Schematic representation of the exon/intron pattern of lamin genes of three cephalopods: (a) Nautilus pompilius (Nautilida), (b) Octopus vulgaris (Octopoda), (c) Architeuthis dux (Teuthida). No transcript information is available for Architeuthis dux. However, the Architeuthis gene structure could be deduced by using the transcript information of Sepioloida lineolata, for which four transcript variants are known (e). Open boxes with the corresponding Arabic numerals below the boxes represent exons. Their length corresponds approximately to the length of the respective coding regions. The alternatively spliced exon 11 in (b) and 11 and 12 in (c) are drawn in red and blue, respectively. The exon encoding the last two nucleotides of the terminal tryptophan codon is represented by a vertical black bar. Intron positions are each represented by an inverted V. Archetypal lamin introns are numbered by Roman numerals I to VIII according to (Peter and Stick 2012). The second intron, represented as a green broken inverted V is exclusively found in protostomes, to which the cephalopods belong. The blow-up in (c) shows the last 15 amino acid residues encoded by exon 10 and the complete sequences encoded by exons 11 to 14 of the Architeuthis lamin gene. Asterisks (*) indicate termination codons. Of note, the highly conserved terminal tryptophan residue is encoded by two exons. The first nucleotide of the triplet is encoded by exon 13, the second and third nucleotide by exon 14; this split is not represented in the schematic for the sake of clarity.

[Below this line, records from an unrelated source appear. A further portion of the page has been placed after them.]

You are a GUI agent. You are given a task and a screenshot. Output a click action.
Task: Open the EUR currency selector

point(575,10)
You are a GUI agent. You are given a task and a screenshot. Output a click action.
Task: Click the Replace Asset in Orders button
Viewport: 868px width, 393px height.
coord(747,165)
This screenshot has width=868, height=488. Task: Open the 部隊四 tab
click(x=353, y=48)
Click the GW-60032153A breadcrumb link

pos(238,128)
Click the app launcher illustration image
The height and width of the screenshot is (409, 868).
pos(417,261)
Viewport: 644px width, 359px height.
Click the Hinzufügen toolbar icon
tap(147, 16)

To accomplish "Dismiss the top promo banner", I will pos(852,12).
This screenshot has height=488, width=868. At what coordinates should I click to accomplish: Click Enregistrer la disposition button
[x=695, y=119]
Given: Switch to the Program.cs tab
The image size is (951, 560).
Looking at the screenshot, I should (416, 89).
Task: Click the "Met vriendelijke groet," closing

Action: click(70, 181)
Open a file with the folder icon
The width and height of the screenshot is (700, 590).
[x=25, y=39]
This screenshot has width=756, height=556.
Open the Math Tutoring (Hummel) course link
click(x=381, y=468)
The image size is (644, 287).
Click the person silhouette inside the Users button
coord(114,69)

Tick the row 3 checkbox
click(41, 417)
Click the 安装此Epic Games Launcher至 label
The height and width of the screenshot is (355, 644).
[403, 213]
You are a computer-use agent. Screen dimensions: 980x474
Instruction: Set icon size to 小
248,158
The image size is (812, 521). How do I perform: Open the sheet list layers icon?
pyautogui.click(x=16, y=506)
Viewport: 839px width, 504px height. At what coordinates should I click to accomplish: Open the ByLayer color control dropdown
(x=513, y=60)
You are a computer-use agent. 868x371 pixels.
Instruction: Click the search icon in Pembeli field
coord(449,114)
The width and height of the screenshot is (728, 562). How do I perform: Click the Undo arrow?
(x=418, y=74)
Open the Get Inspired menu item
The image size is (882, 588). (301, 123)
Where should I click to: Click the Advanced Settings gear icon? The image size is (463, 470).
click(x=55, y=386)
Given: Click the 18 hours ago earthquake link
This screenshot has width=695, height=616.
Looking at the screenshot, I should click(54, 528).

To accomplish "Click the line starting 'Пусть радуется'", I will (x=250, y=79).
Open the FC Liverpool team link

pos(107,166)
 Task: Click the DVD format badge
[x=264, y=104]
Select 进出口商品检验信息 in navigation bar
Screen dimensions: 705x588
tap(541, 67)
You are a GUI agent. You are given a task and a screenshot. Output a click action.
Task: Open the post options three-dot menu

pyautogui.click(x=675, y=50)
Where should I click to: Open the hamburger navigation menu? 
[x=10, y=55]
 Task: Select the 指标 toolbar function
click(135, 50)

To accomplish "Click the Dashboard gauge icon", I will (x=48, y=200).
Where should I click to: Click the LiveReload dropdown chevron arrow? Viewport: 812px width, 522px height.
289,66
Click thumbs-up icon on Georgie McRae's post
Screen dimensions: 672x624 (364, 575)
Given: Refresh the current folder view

In (d) and (e) are shown the C-terminal sequences encoded by alternative spliced transcript variants of (d) Octopus vulgaris and (e) Sepioloidea lineolata, respectively. For Sepioloidea lineolata, only transcriptome data are currently available. However, the mode of splicing of these transcript variants can be deduced with the help of the Architeuthis lamin gene structure (c). Note that in Sepioloidea linoleolata all four possible splice options are realised (e)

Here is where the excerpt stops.